Hairy Mary armored train with hemp rope armor from the Boer War.
It’s actually camouflage. The enemy will think it’s just a migrating giant yarn bundle and not shoot it
Ah, the wooly mammoth camouflage. A classic, sadly it only tricks the enemy for as long as it takes them to remember that wooly mammoths are extinct.
Unfortunately, Hairy Mary was detected by odor and destroyed on her maiden voyage.
Ah nevermind.
I was being facetious about the strong smell of hemp, my brother in Christ. For all I know, Mary had a long and odiferous career, full of adventure.
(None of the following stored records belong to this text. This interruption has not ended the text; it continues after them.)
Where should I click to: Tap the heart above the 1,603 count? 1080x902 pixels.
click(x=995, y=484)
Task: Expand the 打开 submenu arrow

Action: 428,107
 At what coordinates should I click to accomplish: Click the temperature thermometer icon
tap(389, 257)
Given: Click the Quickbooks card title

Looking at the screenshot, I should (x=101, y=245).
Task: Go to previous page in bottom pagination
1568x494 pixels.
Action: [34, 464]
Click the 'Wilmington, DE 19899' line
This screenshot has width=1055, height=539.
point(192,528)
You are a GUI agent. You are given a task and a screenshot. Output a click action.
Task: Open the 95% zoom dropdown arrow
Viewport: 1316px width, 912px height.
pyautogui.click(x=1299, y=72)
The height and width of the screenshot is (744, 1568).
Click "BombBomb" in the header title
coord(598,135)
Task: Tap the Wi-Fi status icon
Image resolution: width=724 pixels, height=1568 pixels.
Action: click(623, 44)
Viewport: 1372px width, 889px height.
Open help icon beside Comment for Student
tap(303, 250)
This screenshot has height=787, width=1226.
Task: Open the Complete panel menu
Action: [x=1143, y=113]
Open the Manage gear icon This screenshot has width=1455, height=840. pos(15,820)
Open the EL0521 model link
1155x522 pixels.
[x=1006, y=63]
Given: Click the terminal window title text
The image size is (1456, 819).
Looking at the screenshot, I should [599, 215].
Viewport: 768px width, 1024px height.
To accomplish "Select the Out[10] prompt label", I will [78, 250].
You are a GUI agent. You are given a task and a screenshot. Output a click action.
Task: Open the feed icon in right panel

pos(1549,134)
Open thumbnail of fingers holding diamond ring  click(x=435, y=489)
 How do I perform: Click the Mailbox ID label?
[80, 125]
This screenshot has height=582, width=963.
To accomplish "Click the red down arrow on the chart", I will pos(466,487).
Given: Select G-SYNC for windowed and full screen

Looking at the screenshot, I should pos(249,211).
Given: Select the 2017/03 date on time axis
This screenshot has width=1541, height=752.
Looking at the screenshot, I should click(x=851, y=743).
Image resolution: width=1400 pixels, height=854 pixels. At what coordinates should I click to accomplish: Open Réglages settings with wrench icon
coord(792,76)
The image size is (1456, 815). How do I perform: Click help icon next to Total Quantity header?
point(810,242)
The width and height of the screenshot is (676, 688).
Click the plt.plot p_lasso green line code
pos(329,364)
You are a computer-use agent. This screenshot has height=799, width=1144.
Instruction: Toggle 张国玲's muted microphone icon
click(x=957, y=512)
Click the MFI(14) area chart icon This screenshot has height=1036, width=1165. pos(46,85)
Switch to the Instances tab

I was actually trying to add another joke, but it wasn’t funny outside my head so I edited it out.
Eh, that’s cool, I wanna hear it anyways! I promise to laugh with you and not at you. Pinkie promise.
Sweet Jesus, that looks flammable.
“Cope Cage? I thought you said Rope Cage.”
the shittiest of technicals
i think similar contraptions were used in propellant factories of the era as blast shields, but it’s kinda pointless this way when curtain can’t flex under stress. maybe perhaps it will stop tiny fragments or shot and the slowest of bullets, otherwise it would probably cause more trouble when it catches fire
This is also why fire repellent theater curtains are no longer a thing.
Well that and the fact they are made of asbestos, and raising and lowering friable asbestos fabric all the time in a public space isn’t the best idea.